Japan's Ministry of Economy, Trade and Industry (METI) announced on Tuesday that the feed-in tariff for solar power will be reduced from 42 yen/kilowatt hour to 38 yen/kilowatt hour.
Other forms of renewable energy - geothermal, wind, small-scale hydraulic - will remain unchanged at their 2012 rates.
What this means is that a homeowner who has solar panels installed on her roof will pay X to the power company for each kilowatt hour (in Kyoto, 24 yen), and then receive from the power company 38 yen for each kilowatt power the solar panels generate above the amount used.
For example, if the homeowner uses 10 kilowatt hours and the solar panels generate 20 kilowatt hours in a month, she will pay 240 yen (10 hours x 24 yen/hour), and then receive 380 yen (10 hours used - 20 hours generated = a difference of 10 hours x 38 yen = 380 yen).
Early adopters got as much as 48 yen. In our neighborhood in Kyoto, many are receiving 42 yen/hour.
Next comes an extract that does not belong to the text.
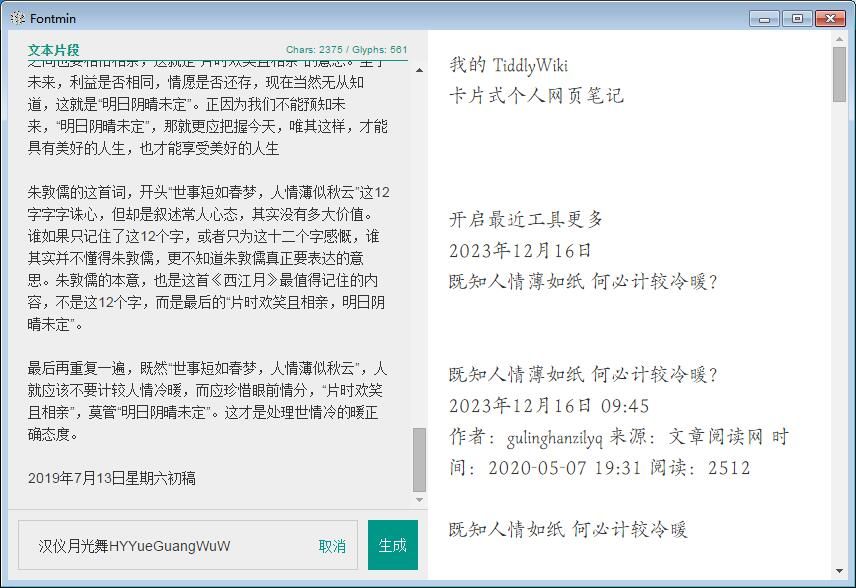Viewport: 856px width, 588px height.
Task: Click the 取消 cancel link
Action: pos(332,546)
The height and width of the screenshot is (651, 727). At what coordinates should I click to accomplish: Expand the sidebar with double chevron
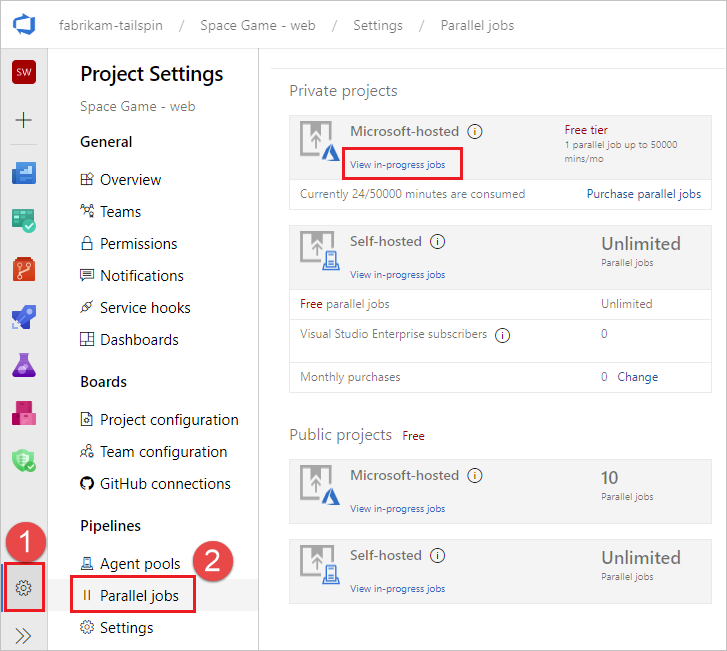[x=24, y=635]
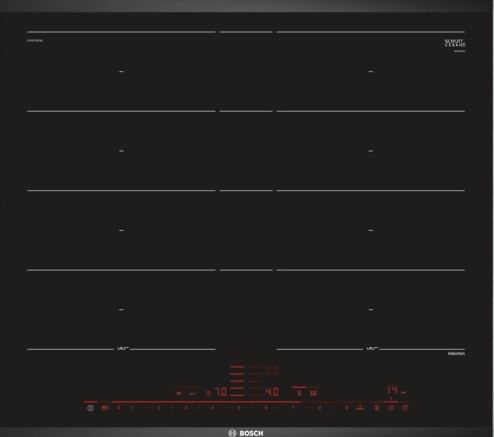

The reasoning for the reduction is that the cost of the panels and installation has gone down, and thus the period it takes to recoup the investment in the panels, etc., will not change. In many cases, that is roughly 12-13 years now with various local and national subsidies calculated in.
The spread of other forms of renewable energy are lagging, so the tariffs will stay at their current rates.
For wind power, the tariff will remain 57.75 yen/kilowatt hour for up to 20 kilowatts generated, 23.1 yen/kilowatt hour for more than that.
For geothermal, the tariff will stay at 42 yen/kilowatt hour for up to 1.5 kilowatts generated, 27.3 yen/kilowatt hour for more than that.
Small-scale hyrdaulic power will receive between 25.2 - 35.7 yen/kilowatt hour.